Solar PV monitoring is the suite of hardware, software and services that allows stakeholders to track and assess the production and performance of solar PV systems. According to GTM Research's most recent report on the topic, more than 40 gigawatts of monitored PV were added globally in 2013. GTM Research breaks down the market into four segments: residential (up to 20 kilowatts), commercial (20 kilowatts to 1 megawatt), industrial (1 to 5 megawatts), and utility (5 megawatts and up).

The residential monitoring market added 2,115 megawatts in 2013, and that number is expected to more than double in 2016, with more than 4,300 megawatts forecasted in that year. Outpacing all other segments, it will account for 7.5 percent of all monitored megawatts deployed in 2016.

The report notes that the segment is "characterized by intense focus on low cost and ease of deployment." Aside from the U.S., where third-party ownership models in the residential segment have driven the adoption rate of remote monitoring to 80 percent, only a fraction of systems in most countries are equipped with remote monitoring.

So who is leading this small but growing segment of the monitoring market?

Several different business models are represented among the top ten firms in the residential monitoring space. GTM Research buckets the companies in the space into three categories: independent software providers (ISPs) -- firms that offer PV monitoring as an independent product or service; inverter manufacturers that offer monitoring solutions as a complement to their hardware; and downstream firms like EPCs and O&M providers.

At the end of 2013, Solar-Log, a German ISP, led globally in cumulative monitored residential PV due in large part to Germany's mature residential market. More than three-quarters of Solar-Log's monitored fleet is in its home country. Solar-Log also leads the Italian residential monitoring market.

Rounding out the five firms are three inverter manufacturers -- Enphase, SMA, and SolarEdge -- and in fifth place is installer and financier SolarCity. 
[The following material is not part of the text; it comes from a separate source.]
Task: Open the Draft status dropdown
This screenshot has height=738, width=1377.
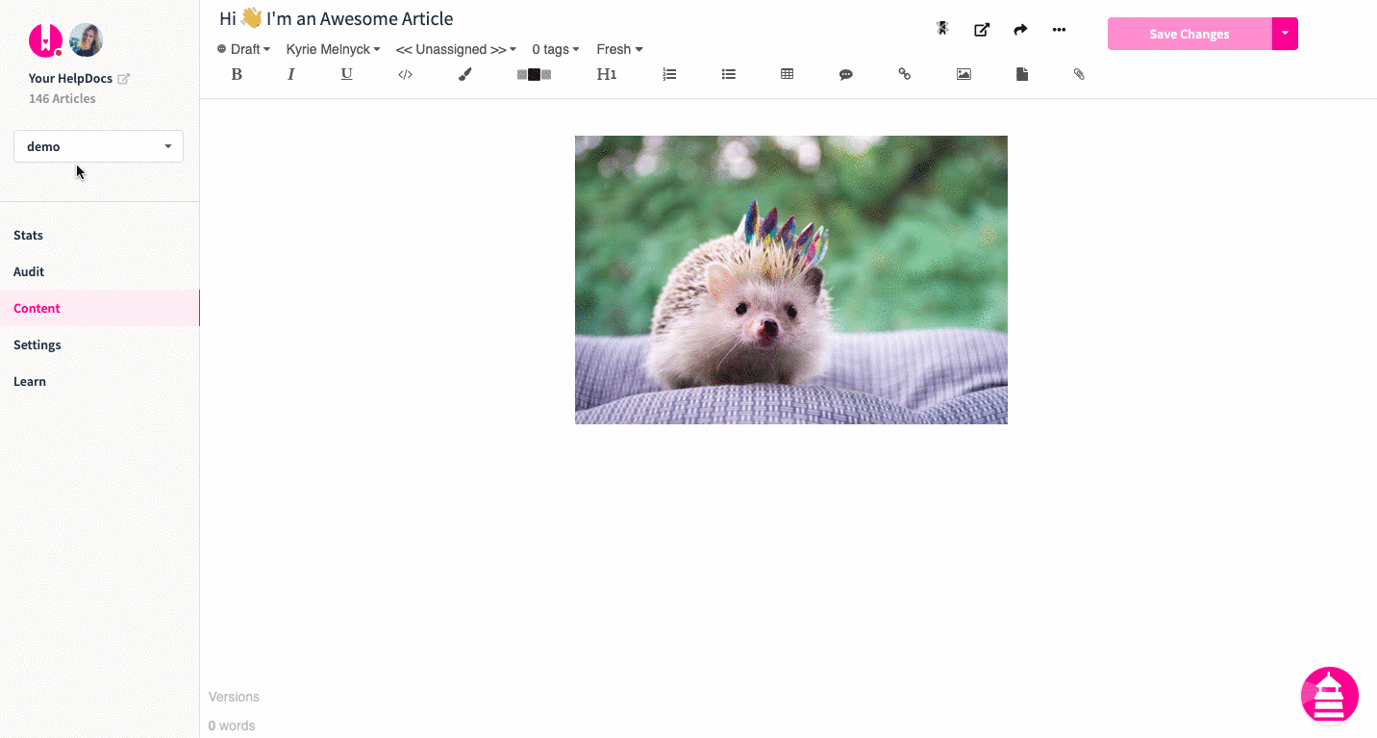Action: [x=242, y=49]
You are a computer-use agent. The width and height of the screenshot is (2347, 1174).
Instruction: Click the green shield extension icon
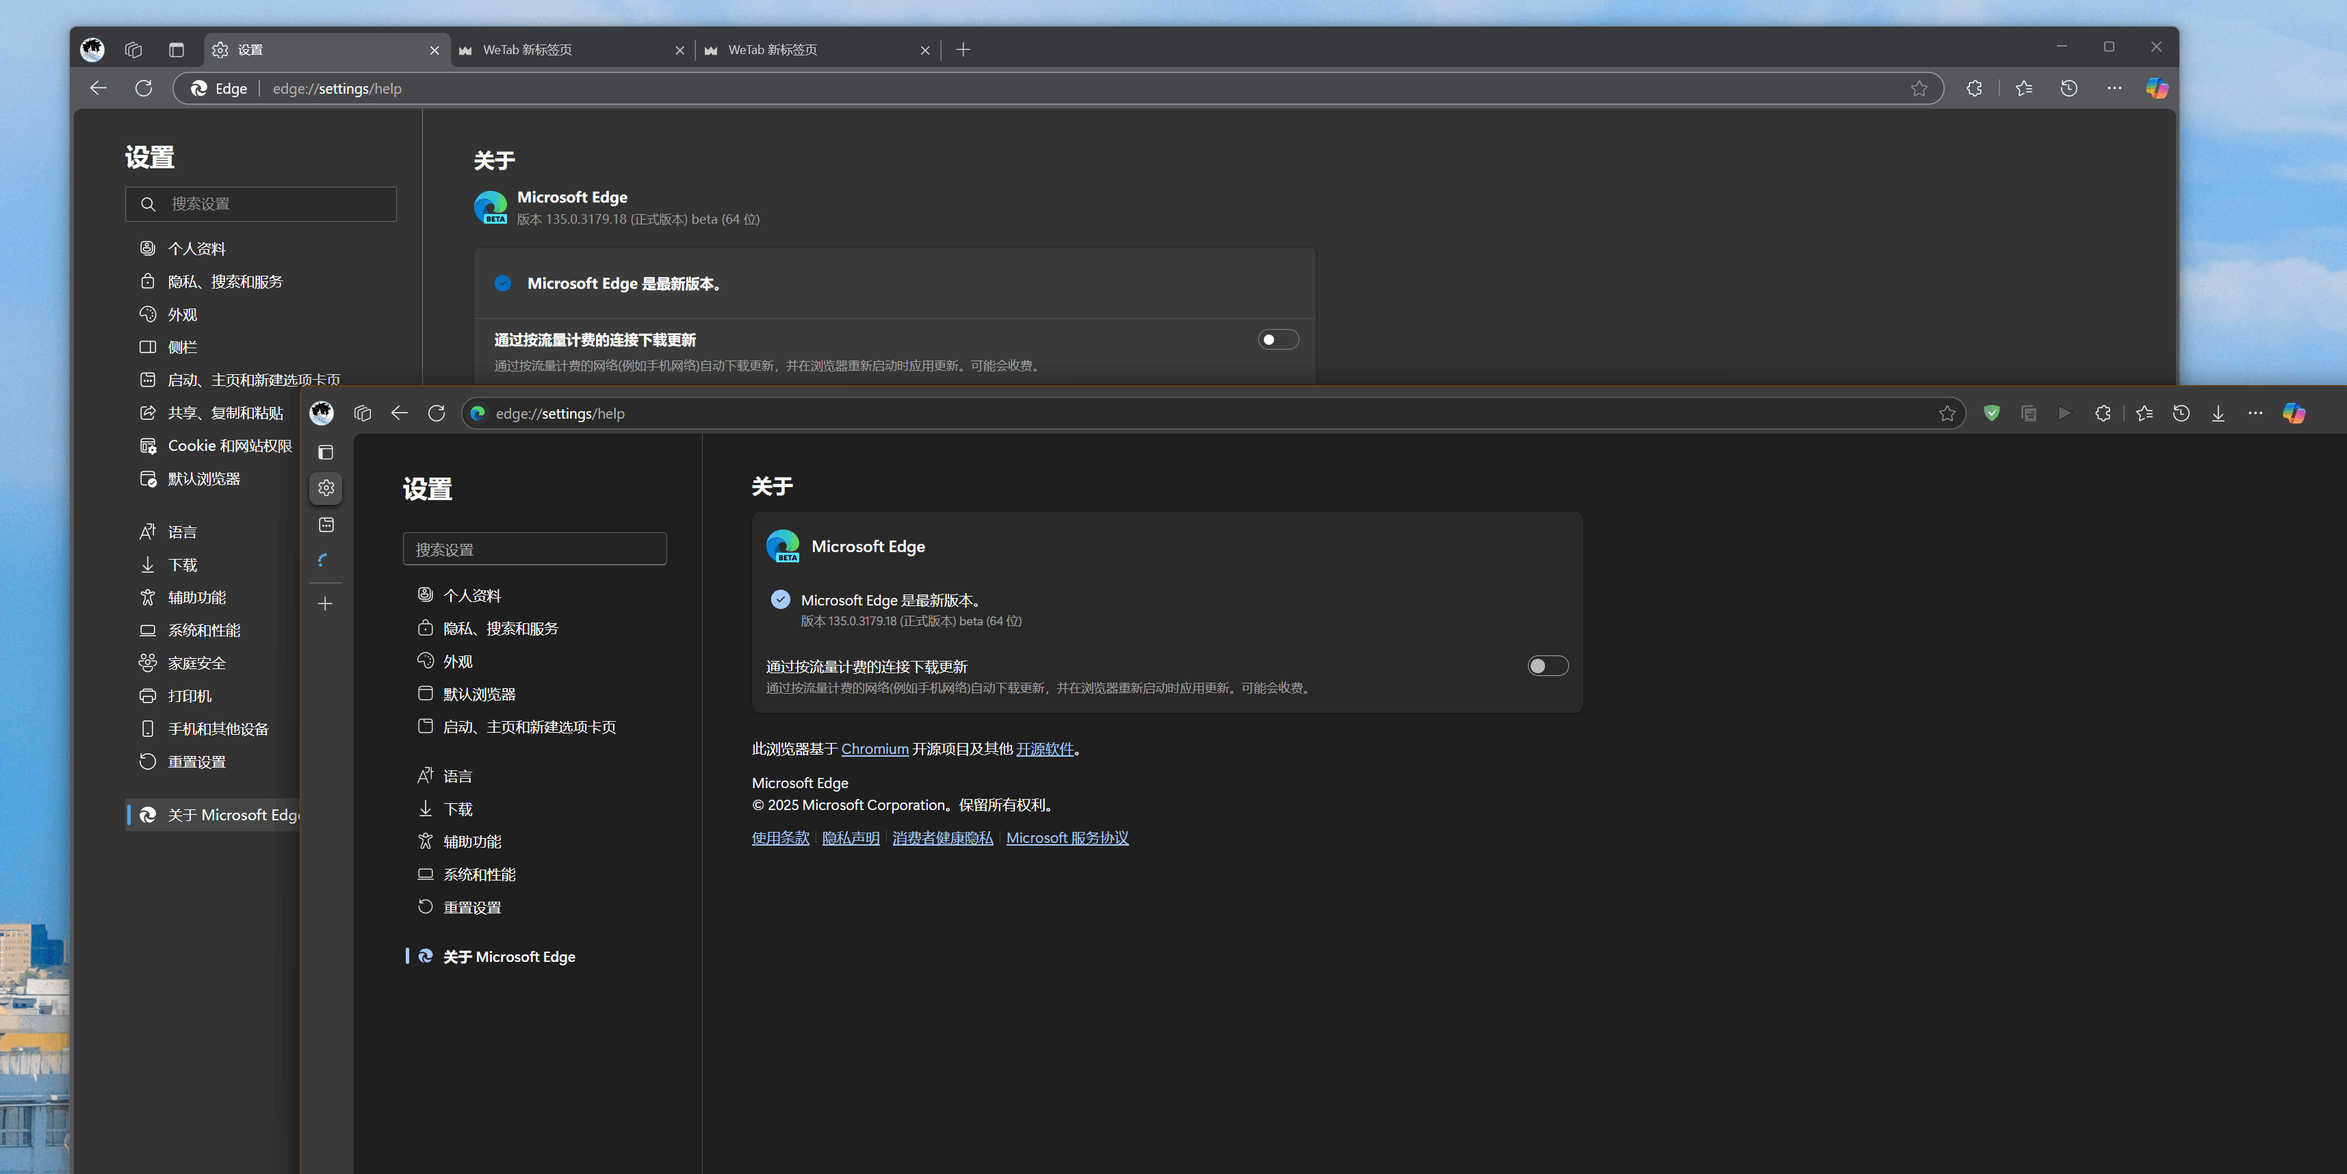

Source: Global PV Monitoring: Technologies, Markets and Leading Players, 2014-2018

Combined, the residential portfolios of firms ranked sixth through tenth are just shy of equaling Solar-Log's monitored portfolio of 1,242 megawatts.

Five of the top ten firms are headquartered in the United States, which saw, by far, the most residential monitoring additions last year, more than doubling those of second-ranked Germany. According to the report, third-party ownership in the U.S. has led to one-third of all residential systems in the U.S. employing multiple monitoring systems. In these cases, the inverter manufacturer supplies remote monitoring for free, but the system owner still opts for a proprietary or uniform solution for billing and incentive reporting purposes.

"The vendors with a strong domestic footprint in major residential markets like the U.S., Germany, Japan, etc. will lead the global charts, despite being almost exclusively concentrated in a single market," said GTM Research director MJ Shiao. "The global monitoring sector is heavily regionalized, with few truly international players," added Shiao. He says that vendors with strong penetration in multiple country markets, like the top four noted above, are the exception rather than the rule.

The report ranked one Asian monitoring solution provider -- Wuxi, China-based SolarMan -- among the top ten residential monitoring providers, with solutions deployed primarily in Europe and China. SolarMan doubled its residential installed capacity monitored in 2013, making it the fastest-growing provider globally in the residential segment.

GTM Research forecasts the global residential monitoring market to add 2,410 megawatts by the end of 2014.